- _Material provided_
········
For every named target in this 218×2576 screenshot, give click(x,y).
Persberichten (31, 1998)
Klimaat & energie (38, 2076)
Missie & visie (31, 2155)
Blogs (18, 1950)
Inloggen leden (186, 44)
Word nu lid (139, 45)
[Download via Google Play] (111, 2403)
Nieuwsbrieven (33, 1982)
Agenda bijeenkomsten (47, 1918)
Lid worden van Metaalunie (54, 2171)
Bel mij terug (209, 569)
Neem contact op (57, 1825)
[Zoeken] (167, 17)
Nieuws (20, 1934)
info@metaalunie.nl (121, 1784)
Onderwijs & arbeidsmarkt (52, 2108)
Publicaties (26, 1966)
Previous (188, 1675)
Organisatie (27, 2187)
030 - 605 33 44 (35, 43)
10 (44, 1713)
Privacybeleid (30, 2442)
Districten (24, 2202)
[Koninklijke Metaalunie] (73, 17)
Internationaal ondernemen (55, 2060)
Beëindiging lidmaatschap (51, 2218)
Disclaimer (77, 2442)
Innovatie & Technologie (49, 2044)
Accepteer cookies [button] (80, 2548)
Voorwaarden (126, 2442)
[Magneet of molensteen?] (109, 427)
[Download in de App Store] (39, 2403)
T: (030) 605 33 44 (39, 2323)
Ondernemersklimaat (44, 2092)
········
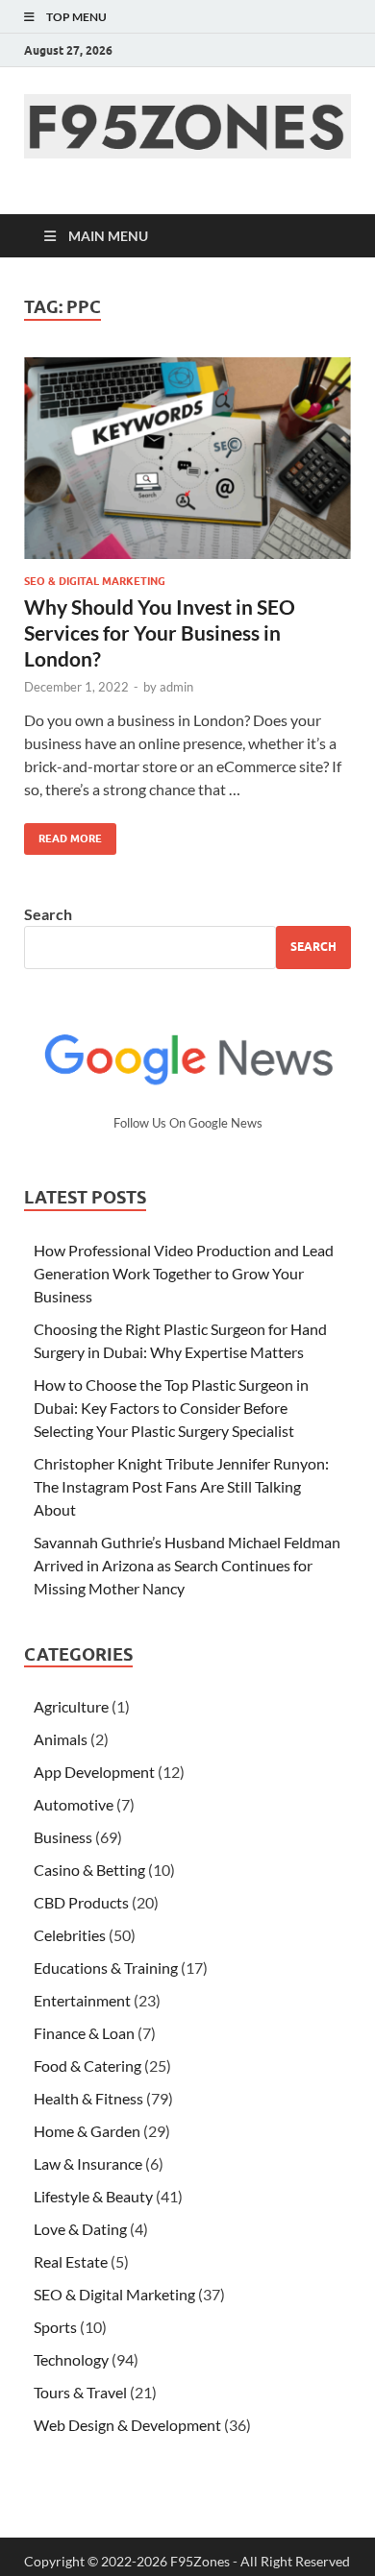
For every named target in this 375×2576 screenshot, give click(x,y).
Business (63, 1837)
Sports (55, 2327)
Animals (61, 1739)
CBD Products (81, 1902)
········
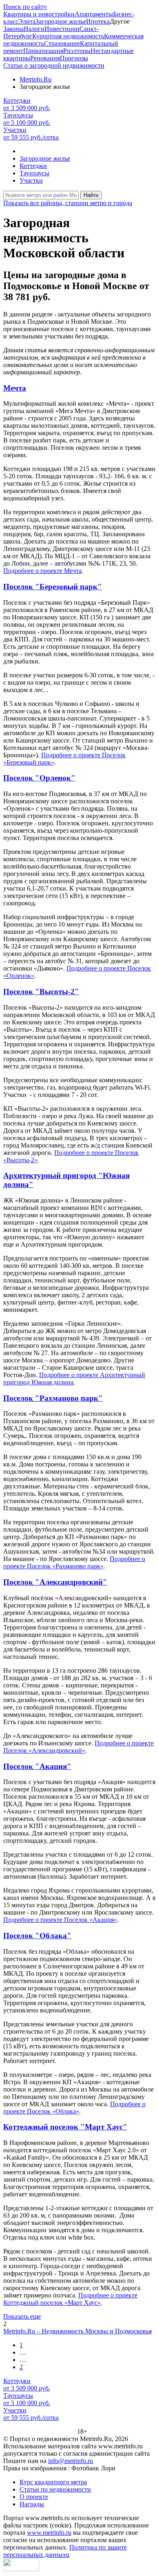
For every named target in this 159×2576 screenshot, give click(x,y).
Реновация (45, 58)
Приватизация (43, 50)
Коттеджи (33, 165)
········
- _Work request_
Please output the lines of the listing above that fall in the stretch from the one with "For every named target in this 375×2576" through the one with "CBD Products (81, 1902)", exactly and only those.

- _Response for this exercise_
For every named target in this 375×2576 screenshot, give click(x,y).
Business (63, 1837)
Sports (55, 2327)
Animals (61, 1739)
CBD Products (81, 1902)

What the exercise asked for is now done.